All my life I’ve wanted to be a gardener … a master gardener. I’ve longed for a green thumb. Mine has a decidedly blackish tint—my thumb is the touch of death to plants.
I have friends with gardens that flourish. I can plant the same things in pretty much the same conditions and mine will look like … well, let’s just say it won’t look good. I have friends who don’t believe me, “Surely it can’t be that bad!” Oh but it can! My yard is full of clover, other unidentified weeds, and dried mud, and my vegetable garden is growing the most beautiful green grass you could ever imagine. What is up with that!?
Apparently my black thumb only applies to things I’m actually trying to grow. Apparently the things I’d prefer not to grow—those I have a greener than green thumb for!
I’ve noticed that often God uses these goofy things in my life to reveal something about my walk with Him. There is no denying that, when I pay attention, I can see that everything in my life points me to Christ. So I will share my biggest issue right now, which I’m a bit embarrassed about. I’m struggling to trust that God is going to show me what to do regarding my children’s education. I have had the exact same struggle but with different children each year since my husband left.

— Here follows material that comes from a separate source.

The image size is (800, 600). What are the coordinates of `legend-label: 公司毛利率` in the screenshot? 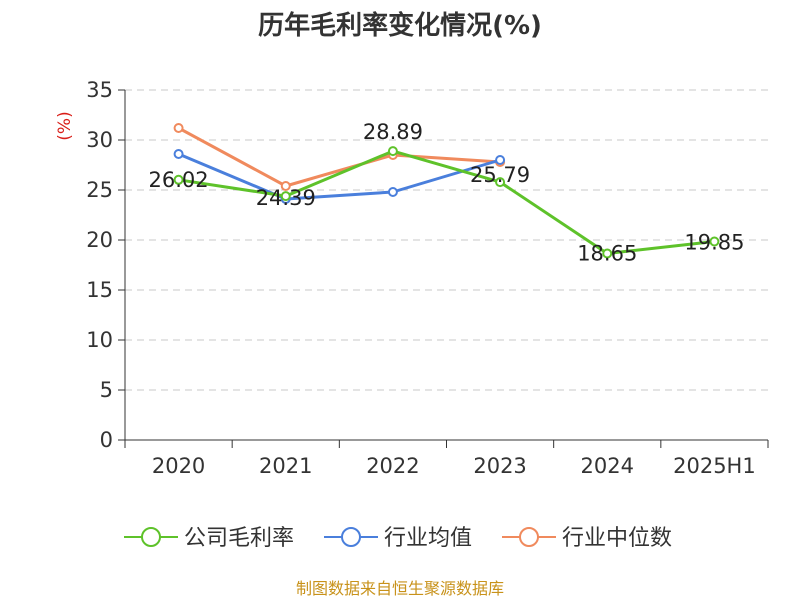 It's located at (239, 538).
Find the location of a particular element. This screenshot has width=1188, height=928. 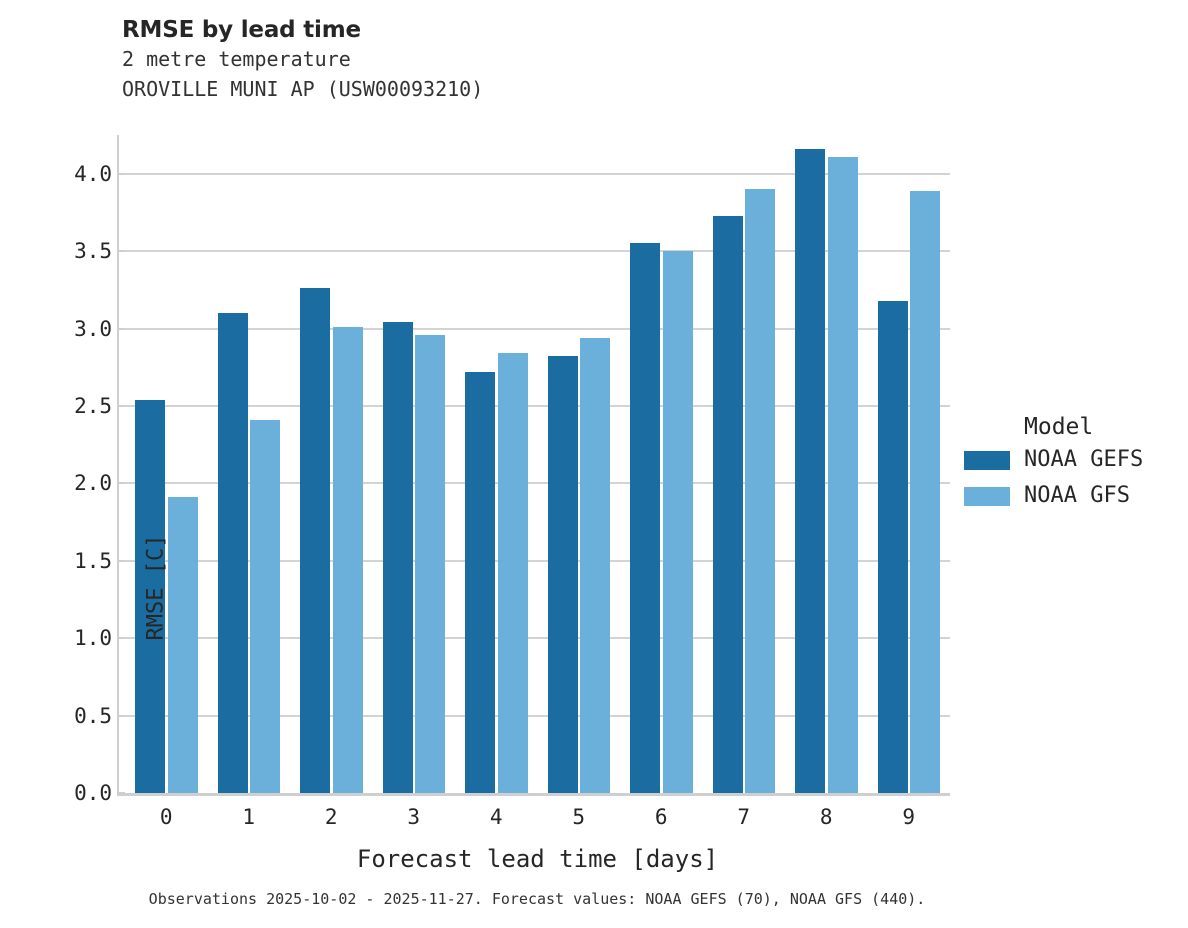

y-axis-tick-label: 2.5 is located at coordinates (93, 406).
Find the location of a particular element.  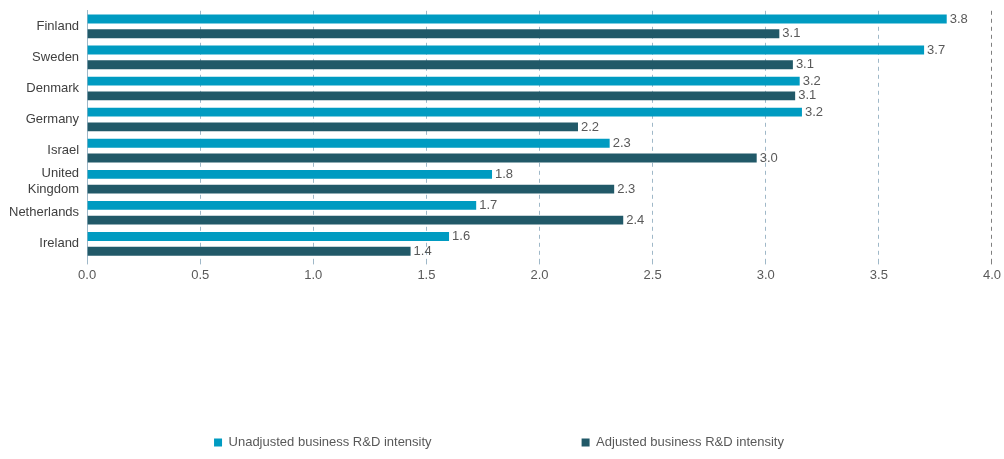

There are options—some more doable than others—and each day I feel differently about each option. I honestly don’t know what is best, and there are deadlines, money issues, preparation issues, and so many things to consider. I’m baffled.
Let me share why this is so silly. I’ve seen God answer things before when I didn’t expect it. When my oldest was planning for college, he felt that he had committed to the wrong college, but it was a little bit later than was convenient. We prayed, God answered! He showed us very clearly that what my son was feeling was absolutely from Him, and He firmly shut the door to one place and flung the door wide open for another and even provided a scholarship! God shows me over and over again that He is good, faithful, and loves to be kind to me. So, why am I struggling with trusting that He is going to show me what to do? Again, I’m baffled.
And this gardening thing… what does that have to do with this you ask! I think, maybe, I need to recognize that there isn’t a perfect place to grow my children. Maybe God is going to grow them wherever they are—whether it’s in the spot I consider “perfect” or a place I consider not the best at all. You know, I know that. I know that God is going to take care of my children and yet I’m stressing over it. Unfortunately that is my S.S.O.P. (Sue’s Standard Operating Procedure).
So how am I going to change this operating procedure in my life? Again, God brings me back to prayer. I can pray like the father in Mark 9:24: “Lord I believe, help my unbelief!” And I can pray for wisdom because He says He will give it (James 1:5). And I can rest in the knowledge that He loves me and my children and He will indeed work everything for good (Romans 8:28).
And I can remember that this place where I live is definitely not the garden I had planned, and yet, I’m flourishing. I’m growing stronger and even producing some lovely fruit and some rather pretty grass even if it is in the vegetable garden.